Saved entries:
● ● ● ● ● ● ●
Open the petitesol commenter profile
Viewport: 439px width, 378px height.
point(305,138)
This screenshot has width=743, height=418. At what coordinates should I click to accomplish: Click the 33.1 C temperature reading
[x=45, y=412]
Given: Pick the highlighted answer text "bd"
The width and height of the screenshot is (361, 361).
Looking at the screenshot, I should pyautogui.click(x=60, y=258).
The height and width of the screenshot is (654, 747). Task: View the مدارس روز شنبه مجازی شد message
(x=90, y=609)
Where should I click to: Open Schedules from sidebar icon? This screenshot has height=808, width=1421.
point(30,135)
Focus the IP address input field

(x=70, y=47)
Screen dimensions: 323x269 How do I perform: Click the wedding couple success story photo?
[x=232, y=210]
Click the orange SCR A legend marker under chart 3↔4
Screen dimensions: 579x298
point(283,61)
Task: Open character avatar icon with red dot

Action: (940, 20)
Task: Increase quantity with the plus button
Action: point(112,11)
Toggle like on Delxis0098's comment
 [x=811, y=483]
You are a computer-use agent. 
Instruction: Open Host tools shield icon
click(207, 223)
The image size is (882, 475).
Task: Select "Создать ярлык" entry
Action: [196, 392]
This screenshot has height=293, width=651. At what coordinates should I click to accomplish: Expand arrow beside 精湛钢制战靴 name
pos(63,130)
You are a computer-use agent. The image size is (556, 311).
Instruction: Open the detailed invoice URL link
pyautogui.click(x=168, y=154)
● ● ● ● ● ● ●
#### Problem description:
Without changing a single word, reproduce the entries above.

#### Solution below:
Open the petitesol commenter profile
Viewport: 439px width, 378px height.
point(305,138)
This screenshot has width=743, height=418. At what coordinates should I click to accomplish: Click the 33.1 C temperature reading
[x=45, y=412]
Given: Pick the highlighted answer text "bd"
The width and height of the screenshot is (361, 361).
Looking at the screenshot, I should pyautogui.click(x=60, y=258).
The height and width of the screenshot is (654, 747). Task: View the مدارس روز شنبه مجازی شد message
(x=90, y=609)
Where should I click to: Open Schedules from sidebar icon? This screenshot has height=808, width=1421.
point(30,135)
Focus the IP address input field

(x=70, y=47)
Screen dimensions: 323x269 How do I perform: Click the wedding couple success story photo?
[x=232, y=210]
Click the orange SCR A legend marker under chart 3↔4
Screen dimensions: 579x298
point(283,61)
Task: Open character avatar icon with red dot

Action: (940, 20)
Task: Increase quantity with the plus button
Action: point(112,11)
Toggle like on Delxis0098's comment
 [x=811, y=483]
You are a computer-use agent. 
Instruction: Open Host tools shield icon
click(207, 223)
The image size is (882, 475).
Task: Select "Создать ярлык" entry
Action: [196, 392]
This screenshot has height=293, width=651. At what coordinates should I click to accomplish: Expand arrow beside 精湛钢制战靴 name
pos(63,130)
You are a computer-use agent. The image size is (556, 311).
Instruction: Open the detailed invoice URL link
pyautogui.click(x=168, y=154)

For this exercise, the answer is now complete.